En declaraciones a la prensa, Trump defendió el bloqueo naval a buques venezolanos con una nueva retórica económica.

“Recuerden que nos quitaron todos nuestros derechos energéticos. Nos quitaron todo nuestro petróleo no hace mucho tiempo.

Y lo queremos de vuelta. Lo tomaron, lo tomaron ilegalmente”, declaró el presidente.

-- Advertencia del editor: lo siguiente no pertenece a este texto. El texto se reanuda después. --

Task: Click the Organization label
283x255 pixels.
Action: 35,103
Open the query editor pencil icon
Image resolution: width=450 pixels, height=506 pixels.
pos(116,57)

Esta afirmación se refiere a las nacionalizaciones de la industria petrolera venezolana, primero en 1976 y luego en la década de 2000 bajo el gobierno de Hugo Chávez, cuando se obligó a las transnacionales a ceder la mayoría accionaria a la estatal PDVSA. El subjefe de gabinete de la Casa Blanca, Stephen Miller, reforzó esta línea argumental al afirmar que EE. UU. “creó la industria petrolera de Venezuela” y calificó la nacionalización como “el mayor robo registrado de riqueza y de propiedad estadounidense”. Este cambio de discurso es significativo, ya que hasta ahora la administración había justificado el masivo despliegue militar en el Caribe y los ataques a embarcaciones como parte de una operación antinarcóticos contra el llamado “Cártel de los Soles”. La nueva narrativa alinea las acciones militares con un interés económico directo, lo que ha sido denunciado por el gobierno de Nicolás Maduro como el verdadero objetivo de Washington: apropiarse de las vastas reservas de crudo de Venezuela, las más grandes del mundo.